> _AIM OF THE TASK_:
The output should be every line below, retyped exactly, with no images.
BEGIN THE INPUT
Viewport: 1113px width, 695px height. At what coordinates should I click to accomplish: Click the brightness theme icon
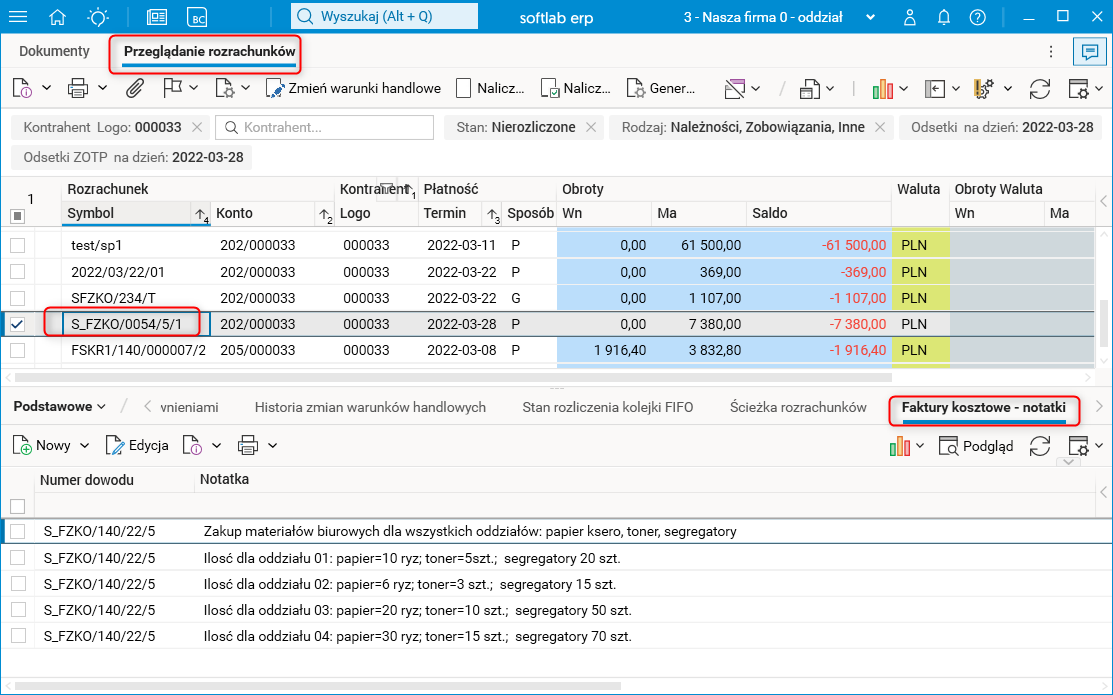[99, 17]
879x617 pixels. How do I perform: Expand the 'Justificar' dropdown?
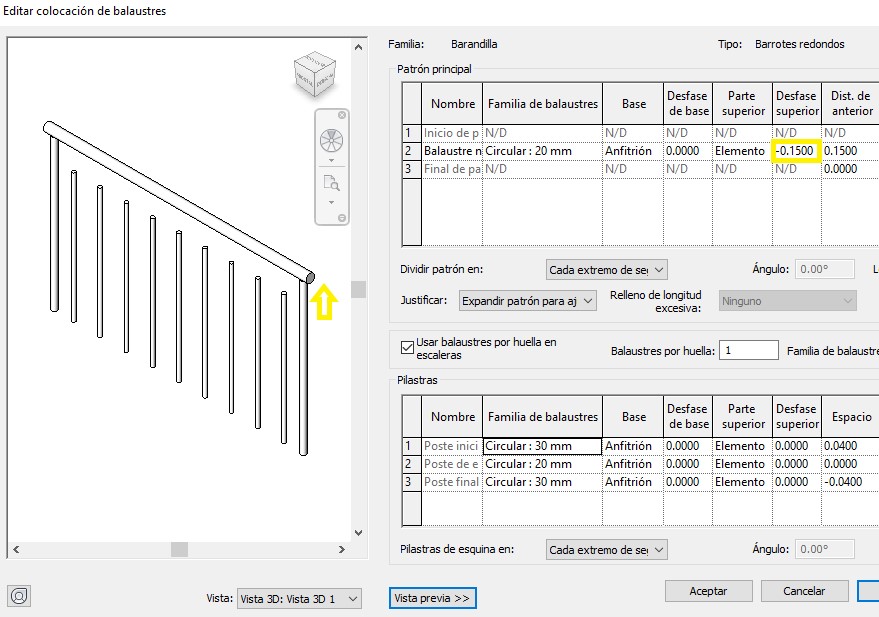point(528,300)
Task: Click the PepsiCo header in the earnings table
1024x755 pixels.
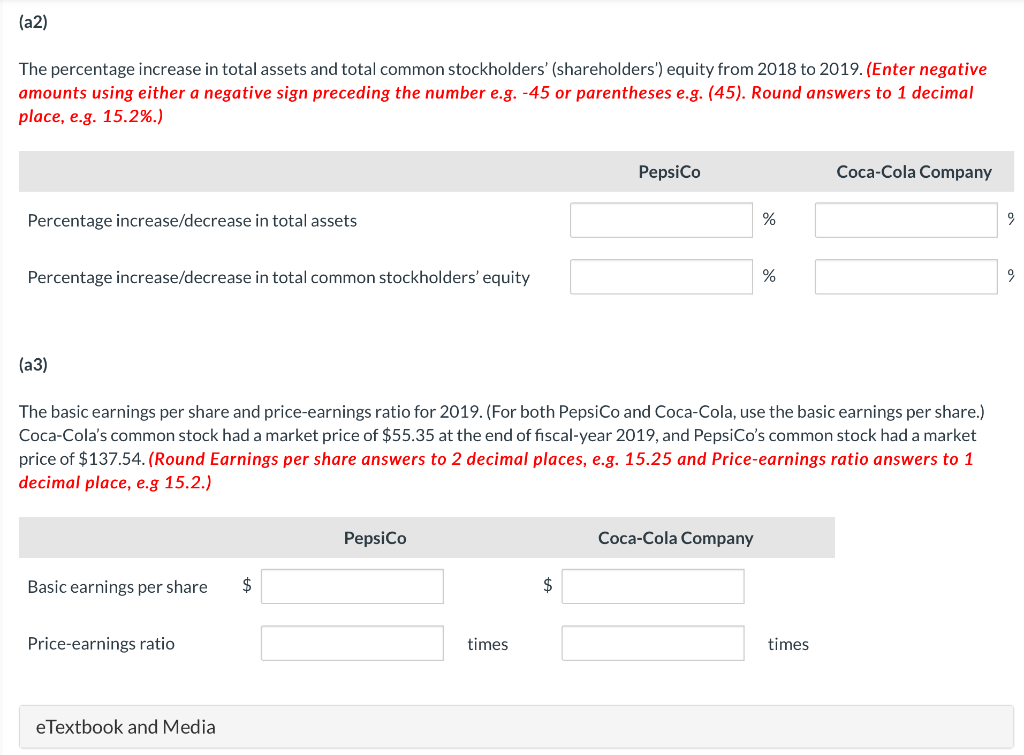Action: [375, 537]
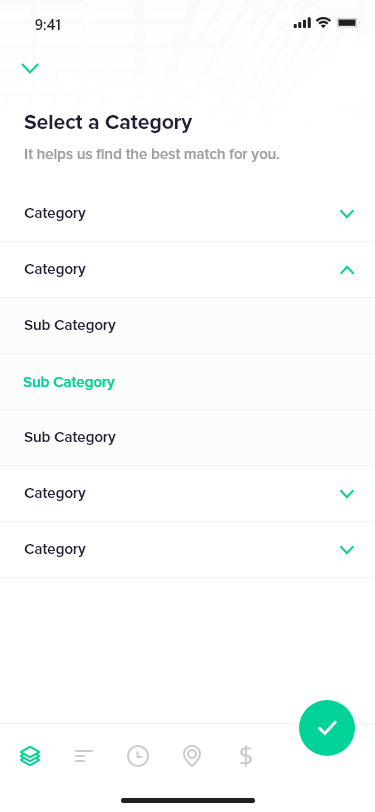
END THE INPUT
> _WRITTEN SOLUTION_:
Viewport: 1113px width, 695px height. At what coordinates should I click to accomplish: Click the brightness theme icon
[99, 17]
879x617 pixels. How do I perform: Expand the 'Justificar' dropdown?
point(528,300)
Task: Click the PepsiCo header in the earnings table
1024x755 pixels.
Action: [375, 537]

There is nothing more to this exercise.